*** Source material

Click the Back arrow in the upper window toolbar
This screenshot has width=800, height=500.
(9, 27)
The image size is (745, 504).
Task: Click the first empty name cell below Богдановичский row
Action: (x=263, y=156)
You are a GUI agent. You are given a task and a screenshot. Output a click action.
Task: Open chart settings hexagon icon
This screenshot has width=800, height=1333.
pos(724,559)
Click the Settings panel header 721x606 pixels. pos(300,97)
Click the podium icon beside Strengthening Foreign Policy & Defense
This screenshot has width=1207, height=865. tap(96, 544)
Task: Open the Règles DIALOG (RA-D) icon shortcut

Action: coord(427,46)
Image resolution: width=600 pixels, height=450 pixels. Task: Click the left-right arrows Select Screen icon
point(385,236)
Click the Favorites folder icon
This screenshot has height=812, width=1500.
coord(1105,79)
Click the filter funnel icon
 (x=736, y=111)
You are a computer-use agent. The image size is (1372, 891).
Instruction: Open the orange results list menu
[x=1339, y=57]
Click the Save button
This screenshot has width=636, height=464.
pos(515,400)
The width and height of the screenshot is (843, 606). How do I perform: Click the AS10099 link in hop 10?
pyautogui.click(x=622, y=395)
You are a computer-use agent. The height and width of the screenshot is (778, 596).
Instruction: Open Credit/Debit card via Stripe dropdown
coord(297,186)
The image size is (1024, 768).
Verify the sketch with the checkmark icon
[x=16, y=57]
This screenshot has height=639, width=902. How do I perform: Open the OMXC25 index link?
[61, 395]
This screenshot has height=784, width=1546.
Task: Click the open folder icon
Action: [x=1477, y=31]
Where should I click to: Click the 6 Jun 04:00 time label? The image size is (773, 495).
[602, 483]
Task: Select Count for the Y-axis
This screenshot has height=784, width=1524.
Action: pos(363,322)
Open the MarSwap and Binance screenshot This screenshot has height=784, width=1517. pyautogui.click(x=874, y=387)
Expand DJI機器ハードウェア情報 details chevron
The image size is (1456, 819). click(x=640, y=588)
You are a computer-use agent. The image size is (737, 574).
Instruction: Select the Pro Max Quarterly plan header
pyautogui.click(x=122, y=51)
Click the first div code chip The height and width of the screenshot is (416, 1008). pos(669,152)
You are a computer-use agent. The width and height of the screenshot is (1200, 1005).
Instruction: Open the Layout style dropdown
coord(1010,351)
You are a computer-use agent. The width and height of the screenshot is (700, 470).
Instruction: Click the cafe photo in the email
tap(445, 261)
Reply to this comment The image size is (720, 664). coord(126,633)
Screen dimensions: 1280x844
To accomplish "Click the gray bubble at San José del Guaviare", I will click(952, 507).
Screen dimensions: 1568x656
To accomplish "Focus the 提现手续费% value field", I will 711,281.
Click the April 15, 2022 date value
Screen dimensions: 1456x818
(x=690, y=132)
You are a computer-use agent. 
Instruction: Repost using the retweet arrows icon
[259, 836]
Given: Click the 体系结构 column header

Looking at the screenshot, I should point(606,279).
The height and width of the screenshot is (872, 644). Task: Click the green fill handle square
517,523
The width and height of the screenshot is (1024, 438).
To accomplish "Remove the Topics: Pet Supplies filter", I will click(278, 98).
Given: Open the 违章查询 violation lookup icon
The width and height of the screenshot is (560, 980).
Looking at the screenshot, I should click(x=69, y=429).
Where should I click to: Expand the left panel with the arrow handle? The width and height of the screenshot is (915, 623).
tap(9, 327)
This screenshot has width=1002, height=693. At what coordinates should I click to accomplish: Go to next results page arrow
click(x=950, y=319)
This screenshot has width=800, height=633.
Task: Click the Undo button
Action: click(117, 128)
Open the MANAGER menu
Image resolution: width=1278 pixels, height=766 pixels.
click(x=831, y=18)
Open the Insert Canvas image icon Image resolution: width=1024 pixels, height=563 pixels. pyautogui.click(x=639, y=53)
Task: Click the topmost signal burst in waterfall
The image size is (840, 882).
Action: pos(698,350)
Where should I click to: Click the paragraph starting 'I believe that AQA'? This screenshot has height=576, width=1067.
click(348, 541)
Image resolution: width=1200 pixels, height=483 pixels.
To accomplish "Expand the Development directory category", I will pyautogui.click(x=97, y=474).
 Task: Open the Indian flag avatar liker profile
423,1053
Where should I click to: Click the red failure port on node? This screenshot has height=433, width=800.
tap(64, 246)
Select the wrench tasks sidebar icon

******

● **What is expected**
Would you transcribe the entries above exactly as they appear?

● **Task response**
Click the Back arrow in the upper window toolbar
This screenshot has width=800, height=500.
(9, 27)
The image size is (745, 504).
Task: Click the first empty name cell below Богдановичский row
Action: (x=263, y=156)
You are a GUI agent. You are given a task and a screenshot. Output a click action.
Task: Open chart settings hexagon icon
This screenshot has width=800, height=1333.
pos(724,559)
Click the Settings panel header 721x606 pixels. pos(300,97)
Click the podium icon beside Strengthening Foreign Policy & Defense
This screenshot has width=1207, height=865. tap(96, 544)
Task: Open the Règles DIALOG (RA-D) icon shortcut

Action: coord(427,46)
Image resolution: width=600 pixels, height=450 pixels. Task: Click the left-right arrows Select Screen icon
point(385,236)
Click the Favorites folder icon
This screenshot has height=812, width=1500.
coord(1105,79)
Click the filter funnel icon
 (x=736, y=111)
You are a computer-use agent. The image size is (1372, 891).
Instruction: Open the orange results list menu
[x=1339, y=57]
Click the Save button
This screenshot has width=636, height=464.
pos(515,400)
The width and height of the screenshot is (843, 606). How do I perform: Click the AS10099 link in hop 10?
pyautogui.click(x=622, y=395)
You are a computer-use agent. The height and width of the screenshot is (778, 596).
Instruction: Open Credit/Debit card via Stripe dropdown
coord(297,186)
The image size is (1024, 768).
Verify the sketch with the checkmark icon
[x=16, y=57]
This screenshot has height=639, width=902. How do I perform: Open the OMXC25 index link?
[61, 395]
This screenshot has height=784, width=1546.
Task: Click the open folder icon
Action: [x=1477, y=31]
Where should I click to: Click the 6 Jun 04:00 time label? The image size is (773, 495).
[602, 483]
Task: Select Count for the Y-axis
This screenshot has height=784, width=1524.
Action: pos(363,322)
Open the MarSwap and Binance screenshot This screenshot has height=784, width=1517. pyautogui.click(x=874, y=387)
Expand DJI機器ハードウェア情報 details chevron
The image size is (1456, 819). click(x=640, y=588)
You are a computer-use agent. The image size is (737, 574).
Instruction: Select the Pro Max Quarterly plan header
pyautogui.click(x=122, y=51)
Click the first div code chip The height and width of the screenshot is (416, 1008). pos(669,152)
You are a computer-use agent. The width and height of the screenshot is (1200, 1005).
Instruction: Open the Layout style dropdown
coord(1010,351)
You are a computer-use agent. The width and height of the screenshot is (700, 470).
Instruction: Click the cafe photo in the email
tap(445, 261)
Reply to this comment The image size is (720, 664). coord(126,633)
Screen dimensions: 1280x844
To accomplish "Click the gray bubble at San José del Guaviare", I will click(952, 507).
Screen dimensions: 1568x656
To accomplish "Focus the 提现手续费% value field", I will 711,281.
Click the April 15, 2022 date value
Screen dimensions: 1456x818
(x=690, y=132)
You are a computer-use agent. 
Instruction: Repost using the retweet arrows icon
[259, 836]
Given: Click the 体系结构 column header

Looking at the screenshot, I should point(606,279).
The height and width of the screenshot is (872, 644). Task: Click the green fill handle square
517,523
The width and height of the screenshot is (1024, 438).
To accomplish "Remove the Topics: Pet Supplies filter", I will click(278, 98).
Given: Open the 违章查询 violation lookup icon
The width and height of the screenshot is (560, 980).
Looking at the screenshot, I should click(x=69, y=429).
Where should I click to: Expand the left panel with the arrow handle? The width and height of the screenshot is (915, 623).
tap(9, 327)
This screenshot has width=1002, height=693. At what coordinates should I click to accomplish: Go to next results page arrow
click(x=950, y=319)
This screenshot has width=800, height=633.
Task: Click the Undo button
Action: click(117, 128)
Open the MANAGER menu
Image resolution: width=1278 pixels, height=766 pixels.
click(x=831, y=18)
Open the Insert Canvas image icon Image resolution: width=1024 pixels, height=563 pixels. pyautogui.click(x=639, y=53)
Task: Click the topmost signal burst in waterfall
The image size is (840, 882).
Action: pos(698,350)
Where should I click to: Click the paragraph starting 'I believe that AQA'? This screenshot has height=576, width=1067.
click(348, 541)
Image resolution: width=1200 pixels, height=483 pixels.
To accomplish "Expand the Development directory category", I will pyautogui.click(x=97, y=474).
 Task: Open the Indian flag avatar liker profile
423,1053
Where should I click to: Click the red failure port on node? This screenshot has height=433, width=800.
tap(64, 246)
Select the wrench tasks sidebar icon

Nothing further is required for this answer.